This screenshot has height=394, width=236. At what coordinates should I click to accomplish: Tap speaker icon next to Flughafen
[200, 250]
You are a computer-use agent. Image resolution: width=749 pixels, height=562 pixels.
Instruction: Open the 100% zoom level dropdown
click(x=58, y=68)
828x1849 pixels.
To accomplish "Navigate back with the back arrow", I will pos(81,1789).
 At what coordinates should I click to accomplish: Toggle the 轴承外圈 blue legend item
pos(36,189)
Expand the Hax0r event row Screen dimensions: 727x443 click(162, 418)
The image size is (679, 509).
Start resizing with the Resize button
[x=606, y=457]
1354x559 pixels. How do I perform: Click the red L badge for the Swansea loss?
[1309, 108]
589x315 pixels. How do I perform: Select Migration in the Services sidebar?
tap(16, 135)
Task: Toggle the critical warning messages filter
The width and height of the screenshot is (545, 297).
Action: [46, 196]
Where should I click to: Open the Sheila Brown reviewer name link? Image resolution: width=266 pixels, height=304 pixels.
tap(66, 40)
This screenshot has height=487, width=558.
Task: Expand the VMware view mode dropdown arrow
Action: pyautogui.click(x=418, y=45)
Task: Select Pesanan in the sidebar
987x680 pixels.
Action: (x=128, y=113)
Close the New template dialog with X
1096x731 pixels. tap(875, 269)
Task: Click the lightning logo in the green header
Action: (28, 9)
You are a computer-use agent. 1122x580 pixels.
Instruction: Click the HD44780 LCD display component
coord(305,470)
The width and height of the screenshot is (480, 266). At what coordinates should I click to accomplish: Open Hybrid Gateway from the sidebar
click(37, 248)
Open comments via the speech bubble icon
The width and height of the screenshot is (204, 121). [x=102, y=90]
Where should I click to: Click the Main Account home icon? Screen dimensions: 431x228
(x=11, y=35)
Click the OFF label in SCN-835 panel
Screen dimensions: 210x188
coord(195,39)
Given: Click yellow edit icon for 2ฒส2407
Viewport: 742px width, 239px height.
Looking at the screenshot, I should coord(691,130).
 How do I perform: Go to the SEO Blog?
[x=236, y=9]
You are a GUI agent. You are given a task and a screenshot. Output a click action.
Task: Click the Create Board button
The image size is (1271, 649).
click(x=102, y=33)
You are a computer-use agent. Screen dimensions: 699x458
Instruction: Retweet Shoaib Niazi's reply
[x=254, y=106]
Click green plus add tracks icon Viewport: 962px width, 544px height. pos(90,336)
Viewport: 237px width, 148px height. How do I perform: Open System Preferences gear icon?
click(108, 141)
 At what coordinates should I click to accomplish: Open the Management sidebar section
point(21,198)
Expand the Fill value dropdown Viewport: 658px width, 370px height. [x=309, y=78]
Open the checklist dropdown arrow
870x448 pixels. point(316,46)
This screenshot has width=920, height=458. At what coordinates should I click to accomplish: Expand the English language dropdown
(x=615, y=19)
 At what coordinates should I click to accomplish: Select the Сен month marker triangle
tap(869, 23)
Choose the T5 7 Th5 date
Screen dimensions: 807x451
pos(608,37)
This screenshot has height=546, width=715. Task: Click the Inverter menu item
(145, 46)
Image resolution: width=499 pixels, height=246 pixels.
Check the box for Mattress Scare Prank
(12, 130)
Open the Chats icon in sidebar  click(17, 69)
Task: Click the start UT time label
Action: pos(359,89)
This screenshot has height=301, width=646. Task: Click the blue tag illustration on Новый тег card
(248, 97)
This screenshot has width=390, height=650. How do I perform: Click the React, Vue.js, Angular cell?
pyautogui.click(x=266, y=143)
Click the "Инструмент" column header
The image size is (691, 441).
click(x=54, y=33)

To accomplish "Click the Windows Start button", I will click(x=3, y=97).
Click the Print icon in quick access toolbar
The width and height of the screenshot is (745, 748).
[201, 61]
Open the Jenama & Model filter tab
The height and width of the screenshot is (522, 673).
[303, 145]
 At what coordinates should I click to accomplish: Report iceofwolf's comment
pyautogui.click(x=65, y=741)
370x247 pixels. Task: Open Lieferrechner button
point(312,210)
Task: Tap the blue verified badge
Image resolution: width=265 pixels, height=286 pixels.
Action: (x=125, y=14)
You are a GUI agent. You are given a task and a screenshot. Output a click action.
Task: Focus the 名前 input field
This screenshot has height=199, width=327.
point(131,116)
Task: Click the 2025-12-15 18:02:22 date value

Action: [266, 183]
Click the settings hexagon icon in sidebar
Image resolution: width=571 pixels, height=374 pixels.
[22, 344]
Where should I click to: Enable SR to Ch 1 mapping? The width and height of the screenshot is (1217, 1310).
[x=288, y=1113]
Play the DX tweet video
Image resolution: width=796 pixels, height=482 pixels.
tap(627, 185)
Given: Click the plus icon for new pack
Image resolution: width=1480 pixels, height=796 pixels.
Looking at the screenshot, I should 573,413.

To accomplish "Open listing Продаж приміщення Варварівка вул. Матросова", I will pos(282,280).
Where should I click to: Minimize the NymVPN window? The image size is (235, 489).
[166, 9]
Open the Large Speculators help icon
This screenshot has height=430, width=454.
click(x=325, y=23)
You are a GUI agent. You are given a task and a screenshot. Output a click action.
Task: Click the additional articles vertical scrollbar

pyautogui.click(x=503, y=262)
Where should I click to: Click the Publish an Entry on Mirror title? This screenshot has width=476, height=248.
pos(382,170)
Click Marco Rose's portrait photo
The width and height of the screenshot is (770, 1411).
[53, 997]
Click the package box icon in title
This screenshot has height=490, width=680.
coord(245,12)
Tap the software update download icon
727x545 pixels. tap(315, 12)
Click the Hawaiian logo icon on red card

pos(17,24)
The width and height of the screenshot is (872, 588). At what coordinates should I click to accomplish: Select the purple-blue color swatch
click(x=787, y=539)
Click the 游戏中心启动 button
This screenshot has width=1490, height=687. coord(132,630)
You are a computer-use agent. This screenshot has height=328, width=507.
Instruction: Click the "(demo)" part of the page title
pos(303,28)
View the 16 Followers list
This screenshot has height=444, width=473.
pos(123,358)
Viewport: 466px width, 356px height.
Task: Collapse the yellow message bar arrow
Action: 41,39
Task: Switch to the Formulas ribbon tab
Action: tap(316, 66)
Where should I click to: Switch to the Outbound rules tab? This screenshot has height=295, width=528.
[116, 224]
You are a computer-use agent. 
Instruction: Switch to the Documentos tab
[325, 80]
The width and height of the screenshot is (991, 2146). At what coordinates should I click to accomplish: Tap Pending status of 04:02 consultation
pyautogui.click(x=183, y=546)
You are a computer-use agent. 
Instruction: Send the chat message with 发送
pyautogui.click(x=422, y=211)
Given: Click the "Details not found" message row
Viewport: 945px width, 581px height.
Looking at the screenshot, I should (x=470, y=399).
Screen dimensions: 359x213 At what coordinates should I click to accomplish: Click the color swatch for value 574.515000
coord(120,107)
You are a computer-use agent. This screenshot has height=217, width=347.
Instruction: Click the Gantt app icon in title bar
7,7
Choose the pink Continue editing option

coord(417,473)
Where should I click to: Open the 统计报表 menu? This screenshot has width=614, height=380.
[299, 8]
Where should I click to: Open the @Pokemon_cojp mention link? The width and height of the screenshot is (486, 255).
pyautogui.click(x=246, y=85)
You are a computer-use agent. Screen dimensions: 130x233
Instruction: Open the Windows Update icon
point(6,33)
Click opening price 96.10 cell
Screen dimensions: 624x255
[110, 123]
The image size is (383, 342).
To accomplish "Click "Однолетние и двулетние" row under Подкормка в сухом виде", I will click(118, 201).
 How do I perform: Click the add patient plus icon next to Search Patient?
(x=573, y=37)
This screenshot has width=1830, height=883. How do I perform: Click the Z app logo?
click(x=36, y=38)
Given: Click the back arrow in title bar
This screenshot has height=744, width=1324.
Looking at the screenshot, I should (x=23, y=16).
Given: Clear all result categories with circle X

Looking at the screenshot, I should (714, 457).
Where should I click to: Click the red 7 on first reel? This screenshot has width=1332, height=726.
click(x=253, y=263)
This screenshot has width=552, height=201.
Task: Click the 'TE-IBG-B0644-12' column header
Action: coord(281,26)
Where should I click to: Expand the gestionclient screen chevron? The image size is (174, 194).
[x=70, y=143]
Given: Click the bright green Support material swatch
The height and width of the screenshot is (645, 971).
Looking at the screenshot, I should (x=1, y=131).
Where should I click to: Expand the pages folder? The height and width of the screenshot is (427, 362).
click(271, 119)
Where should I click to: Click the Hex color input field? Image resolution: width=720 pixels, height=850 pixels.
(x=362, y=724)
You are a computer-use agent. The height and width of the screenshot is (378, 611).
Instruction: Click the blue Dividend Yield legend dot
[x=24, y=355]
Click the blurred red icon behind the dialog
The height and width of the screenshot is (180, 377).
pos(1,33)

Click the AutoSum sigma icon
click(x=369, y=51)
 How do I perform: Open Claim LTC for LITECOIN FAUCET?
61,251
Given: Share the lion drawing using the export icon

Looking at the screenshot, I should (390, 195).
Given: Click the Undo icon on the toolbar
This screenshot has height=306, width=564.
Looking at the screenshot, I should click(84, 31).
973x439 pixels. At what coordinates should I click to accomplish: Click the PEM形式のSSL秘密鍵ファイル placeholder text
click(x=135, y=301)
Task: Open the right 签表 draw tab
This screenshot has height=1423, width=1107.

Brief — Before answering, count every line of the records that contains "agent"; the answer is that number and nothing more.

Expected answer — 12